[Goal of the exercise] Among the entries below, find the lines with the word "icon" and copy them.

[Exercise input]
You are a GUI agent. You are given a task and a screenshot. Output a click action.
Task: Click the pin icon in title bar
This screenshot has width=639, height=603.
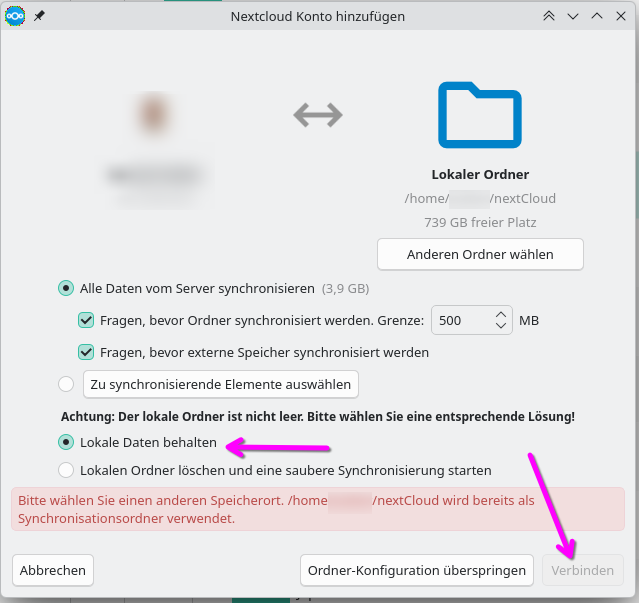click(x=39, y=16)
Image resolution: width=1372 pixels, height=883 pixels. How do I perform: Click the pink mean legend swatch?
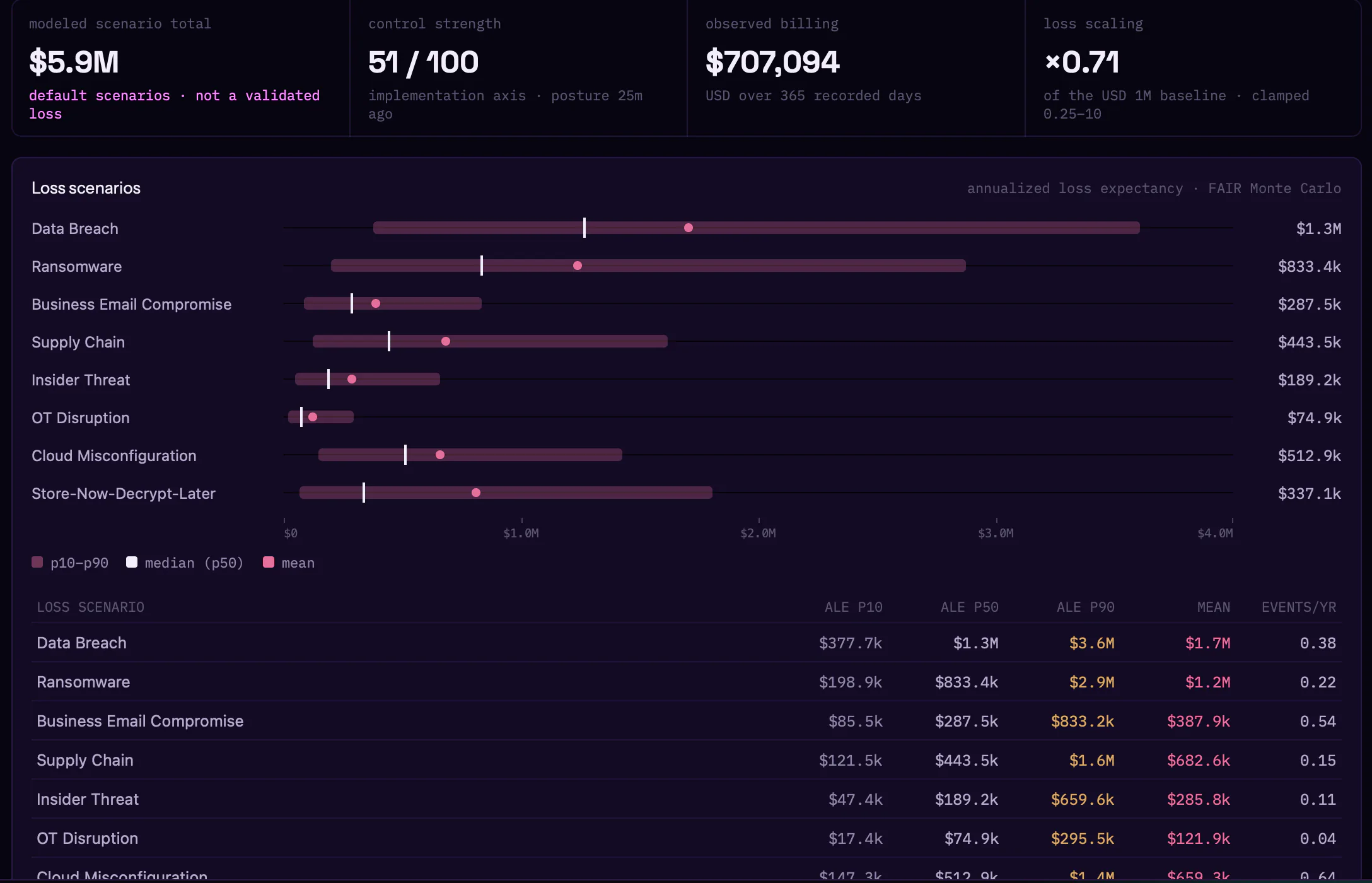269,562
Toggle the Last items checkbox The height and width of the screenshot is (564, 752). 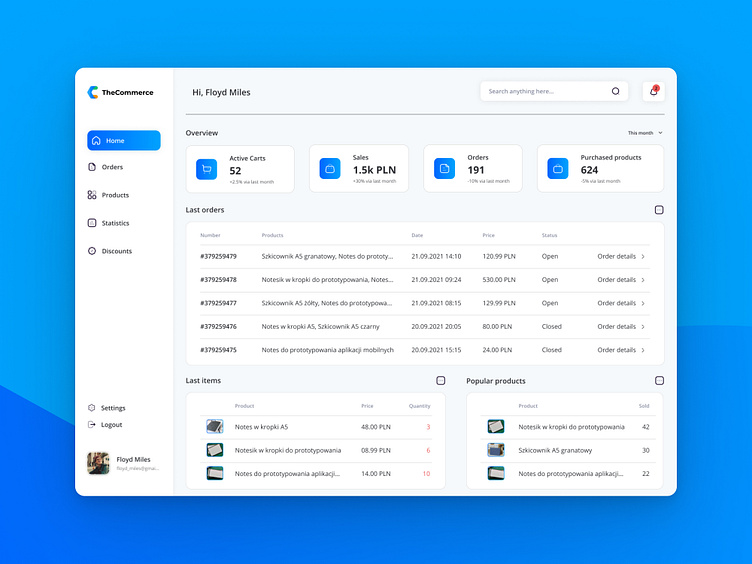pos(441,381)
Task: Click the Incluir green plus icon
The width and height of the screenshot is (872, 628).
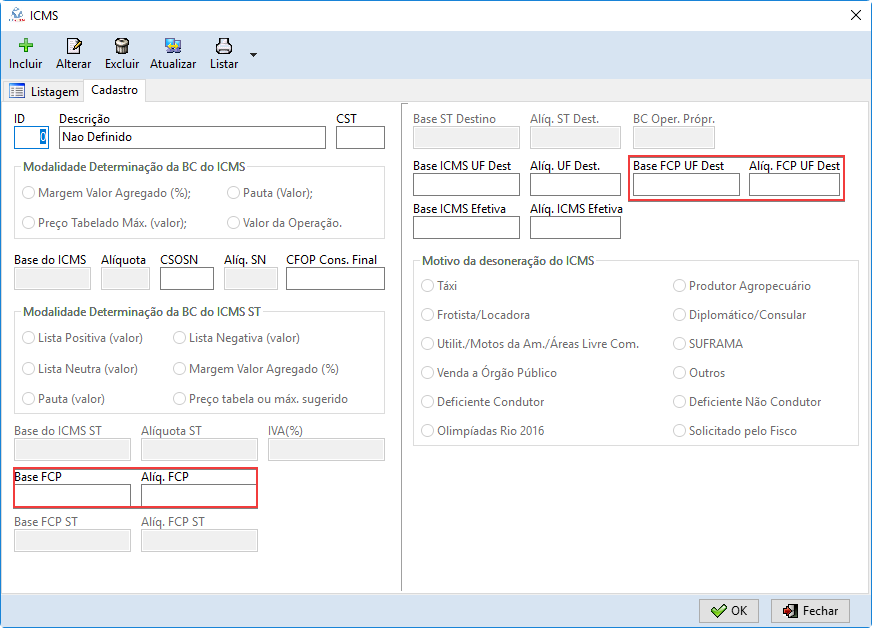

[Exercise output]
Task: Click the pin icon in title bar
Task: Click the Incluir green plus icon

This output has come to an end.